Short exercise A => In the article about Gul Meena, how old was the man her family married her to?
Short exercise B => Extend the article about Gul Meena, starting after its final sentence.
## START Article
Gul Meena
Gul Meena of Pakistan was a 12-year-old girl when her family married her off to a 60-year-old man who beat her regularly. When she tearfully complained to her family, she was beaten again and sent back to her husband. When she couldn’t take it any longer, she attempted suicide several times. Later, she met a young Afghani man who gave her the courage to run away. She packed up her few belongings and escaped with him across the border into Afghanistan.
Days later, her older brother tracked them down. He hacked Gul Meena’s friend to death with an axe and after 15 strokes, assumed he had killed his sister as well. Miraculously she survived, but with horrible scars and deficits.
It is now politically correct and fashionable to suggest that we must not judge other societies against our own. This perspective suggests a moral equivalence between value systems that are merely different from ours.
This is nonsense.
Violence against women is not an equivalent value. It is a crime. Sending a young teenager away to be raped and beaten by a sadist old enough to be her grandfather is not a value. It is a crime. Any society that condones these practices is morally inferior. A “tradition” of not giving women education or allowing them to exercise their free will is not a “value.” It is a moral failing. And it is despicable.
And this is not only about the “primitive” civilizations of the Middle East and beyond. We have been writing a lot about the Amanda Knox murder trial in Italy. The action of the Italian high court in ordering a new trial for two people who are clearly and demonstrably innocent shows that the Italian system of justice is inferior to ours. Yes, the American system makes mistakes, and we have not been reticent to point out those failings. But our appeals courts don’t have to reverse half of the convictions as the Italian courts do. And you may not like what our Supreme Court decides, but they don’t often do stupid things as the Italian Court of Cassation has just done.
When our system goes wrong, we need to admit it and try to make it better. But let’s not delude ourselves in the spirit of tolerance and liberality. Our values are not always “equal.” In many cases, they are a lot better.
And we should be proud of that.
Horrifying that in 2013 that this sort of thing still happens. Nothing can possibly be more perverted, sadistic, and downright evil. This is utter madness, fueled by deep rooted misogyny and protected by freedom of religion.
I pray she makes a full recovery and the repercussions against her brother and family are severe indeed, but I fear they will not be.
Thank you both for this truthful and candid post. I believe media is largely responsible for the misplaced “political correctness” in its attempt not to alienate or insult any demographic. That is where we get our information, and they sometimes tell us to be tolerant simply by their omission of carrying many such stories to the public. They tacitly tell us it’s not important enough to be talked about.
## END Article
## START Record set
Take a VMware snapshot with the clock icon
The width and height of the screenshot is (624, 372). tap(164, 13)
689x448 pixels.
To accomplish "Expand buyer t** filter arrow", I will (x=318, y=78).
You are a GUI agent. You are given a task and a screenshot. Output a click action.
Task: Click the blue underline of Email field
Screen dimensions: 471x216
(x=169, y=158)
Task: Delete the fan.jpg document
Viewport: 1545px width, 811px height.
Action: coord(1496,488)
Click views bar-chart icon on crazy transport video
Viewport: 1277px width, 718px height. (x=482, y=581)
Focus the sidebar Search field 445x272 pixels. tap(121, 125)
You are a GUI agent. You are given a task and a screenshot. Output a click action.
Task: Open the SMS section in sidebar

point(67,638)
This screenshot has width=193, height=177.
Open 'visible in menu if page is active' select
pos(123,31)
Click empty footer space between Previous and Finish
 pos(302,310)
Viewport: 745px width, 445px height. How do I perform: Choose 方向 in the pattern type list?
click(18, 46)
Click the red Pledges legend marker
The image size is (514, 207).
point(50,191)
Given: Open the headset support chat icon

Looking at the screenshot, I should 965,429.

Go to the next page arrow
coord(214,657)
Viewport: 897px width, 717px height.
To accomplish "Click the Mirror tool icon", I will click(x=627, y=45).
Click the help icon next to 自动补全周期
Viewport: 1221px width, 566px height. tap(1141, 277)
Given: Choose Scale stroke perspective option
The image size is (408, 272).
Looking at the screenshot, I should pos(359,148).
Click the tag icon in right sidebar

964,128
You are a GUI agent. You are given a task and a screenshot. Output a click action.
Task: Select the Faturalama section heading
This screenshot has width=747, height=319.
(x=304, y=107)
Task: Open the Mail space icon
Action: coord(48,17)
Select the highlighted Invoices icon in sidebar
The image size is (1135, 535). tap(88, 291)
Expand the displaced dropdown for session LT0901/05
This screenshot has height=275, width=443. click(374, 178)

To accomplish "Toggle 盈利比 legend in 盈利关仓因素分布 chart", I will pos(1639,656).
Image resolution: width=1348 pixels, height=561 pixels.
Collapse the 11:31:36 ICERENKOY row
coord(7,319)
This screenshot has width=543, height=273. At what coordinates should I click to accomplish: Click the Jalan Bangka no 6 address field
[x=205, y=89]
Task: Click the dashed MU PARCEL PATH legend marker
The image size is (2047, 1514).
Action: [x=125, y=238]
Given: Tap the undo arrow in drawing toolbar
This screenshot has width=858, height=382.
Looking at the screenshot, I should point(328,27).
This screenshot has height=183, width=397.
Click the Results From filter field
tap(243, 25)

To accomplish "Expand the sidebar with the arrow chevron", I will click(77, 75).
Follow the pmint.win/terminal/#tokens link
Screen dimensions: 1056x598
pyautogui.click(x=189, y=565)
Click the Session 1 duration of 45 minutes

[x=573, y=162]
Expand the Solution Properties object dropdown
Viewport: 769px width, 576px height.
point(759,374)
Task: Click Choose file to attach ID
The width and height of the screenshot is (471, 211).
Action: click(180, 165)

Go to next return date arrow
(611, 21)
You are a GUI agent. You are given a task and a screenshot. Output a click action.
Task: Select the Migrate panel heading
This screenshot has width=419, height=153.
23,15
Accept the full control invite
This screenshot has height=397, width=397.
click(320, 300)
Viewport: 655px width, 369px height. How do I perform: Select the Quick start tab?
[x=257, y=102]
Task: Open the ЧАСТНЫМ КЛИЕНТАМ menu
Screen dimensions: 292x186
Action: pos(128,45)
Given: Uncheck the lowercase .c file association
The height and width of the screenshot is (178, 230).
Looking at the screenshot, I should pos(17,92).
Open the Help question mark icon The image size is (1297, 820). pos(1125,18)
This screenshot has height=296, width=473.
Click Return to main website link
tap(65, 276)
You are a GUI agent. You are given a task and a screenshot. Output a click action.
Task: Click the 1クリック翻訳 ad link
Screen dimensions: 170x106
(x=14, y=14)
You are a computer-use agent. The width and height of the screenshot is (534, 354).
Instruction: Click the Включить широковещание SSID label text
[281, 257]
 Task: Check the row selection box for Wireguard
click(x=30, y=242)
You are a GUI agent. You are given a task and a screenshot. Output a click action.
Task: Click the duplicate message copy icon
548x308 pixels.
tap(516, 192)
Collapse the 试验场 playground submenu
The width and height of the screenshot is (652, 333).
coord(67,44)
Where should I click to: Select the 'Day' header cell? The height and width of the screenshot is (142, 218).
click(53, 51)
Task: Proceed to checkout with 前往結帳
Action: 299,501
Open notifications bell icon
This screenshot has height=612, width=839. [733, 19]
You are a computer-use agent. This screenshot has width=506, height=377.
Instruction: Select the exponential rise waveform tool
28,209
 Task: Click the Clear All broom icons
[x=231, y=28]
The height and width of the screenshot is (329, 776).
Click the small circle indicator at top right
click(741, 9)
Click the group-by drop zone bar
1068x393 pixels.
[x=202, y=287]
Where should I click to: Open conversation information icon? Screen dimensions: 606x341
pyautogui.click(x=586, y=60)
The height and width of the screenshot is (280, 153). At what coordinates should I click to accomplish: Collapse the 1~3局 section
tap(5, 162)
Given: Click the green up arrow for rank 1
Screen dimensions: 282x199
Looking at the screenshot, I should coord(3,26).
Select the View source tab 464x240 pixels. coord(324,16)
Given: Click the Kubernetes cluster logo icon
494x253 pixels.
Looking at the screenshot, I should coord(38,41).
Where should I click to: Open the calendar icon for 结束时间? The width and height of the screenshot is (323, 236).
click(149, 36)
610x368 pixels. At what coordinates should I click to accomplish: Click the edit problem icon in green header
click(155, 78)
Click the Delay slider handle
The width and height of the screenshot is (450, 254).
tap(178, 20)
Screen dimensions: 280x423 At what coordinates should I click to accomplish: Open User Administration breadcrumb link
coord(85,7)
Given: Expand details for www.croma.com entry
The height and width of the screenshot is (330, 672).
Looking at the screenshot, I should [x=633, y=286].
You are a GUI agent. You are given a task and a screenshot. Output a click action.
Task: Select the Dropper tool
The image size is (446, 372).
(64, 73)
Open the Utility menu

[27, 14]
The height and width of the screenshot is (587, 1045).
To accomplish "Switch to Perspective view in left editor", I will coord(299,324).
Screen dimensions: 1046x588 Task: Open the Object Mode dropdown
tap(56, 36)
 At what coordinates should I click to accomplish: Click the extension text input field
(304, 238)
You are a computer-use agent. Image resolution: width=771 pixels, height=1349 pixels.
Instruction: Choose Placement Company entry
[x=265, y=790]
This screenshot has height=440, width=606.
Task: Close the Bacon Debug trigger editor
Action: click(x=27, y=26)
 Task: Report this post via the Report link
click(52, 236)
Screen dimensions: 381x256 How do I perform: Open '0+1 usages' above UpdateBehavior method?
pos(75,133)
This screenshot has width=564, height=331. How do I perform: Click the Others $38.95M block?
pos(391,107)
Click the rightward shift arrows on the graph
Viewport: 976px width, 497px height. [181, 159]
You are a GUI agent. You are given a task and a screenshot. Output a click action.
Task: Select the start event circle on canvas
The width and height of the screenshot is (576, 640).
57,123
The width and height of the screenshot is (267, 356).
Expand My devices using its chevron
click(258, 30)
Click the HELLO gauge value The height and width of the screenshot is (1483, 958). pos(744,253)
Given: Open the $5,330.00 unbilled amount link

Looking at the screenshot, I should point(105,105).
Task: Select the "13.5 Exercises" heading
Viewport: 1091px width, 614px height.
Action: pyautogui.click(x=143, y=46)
## END Record set
Exercise output A => He was 60 years old.

Exercise output B =>
Wherever the blame lies, there are women everywhere cringing at the “tolerance” they see given to their abusers, outright criminals taking the rights and lives of others. We go to war for a handful of reasons, but it’s never been to free the women, and maybe it should be.
For decades, I have sung the praises of John Douglas as being the most important “feminist” on the planet in many ways, and I now add Mark Olshaker to that short list. Many thanks.
Dallas, TX
I am both moved and honored by your comments, and inspired to try to live up to them.
The moral equivalence argument stems from a misunderstanding of situation ethics. I am old enough to have heard Joseph Fletcher give a lecture. He most assuredly did not say that every society gets to choose for itself what their ethics will be. He, like every ethics philosopher from Aristotle and Kant believed in certain absolute rules. He just believed that there had to be priorities and that situations could affect those priorities. The one absolute rule for Fletcher was the Golden Rule. The problems arises when people don’t their own rules, and the Golden Rules is an essential rule of Islam.
Joe, this reminds me of the story about Rabbi Hillel who, when asked to summarize the Torah to a non-Jew, replied, “Do not do unto your neighbor that which you would not have him do unto you. This is the whole law; all the rest is commentary.”
Thanks.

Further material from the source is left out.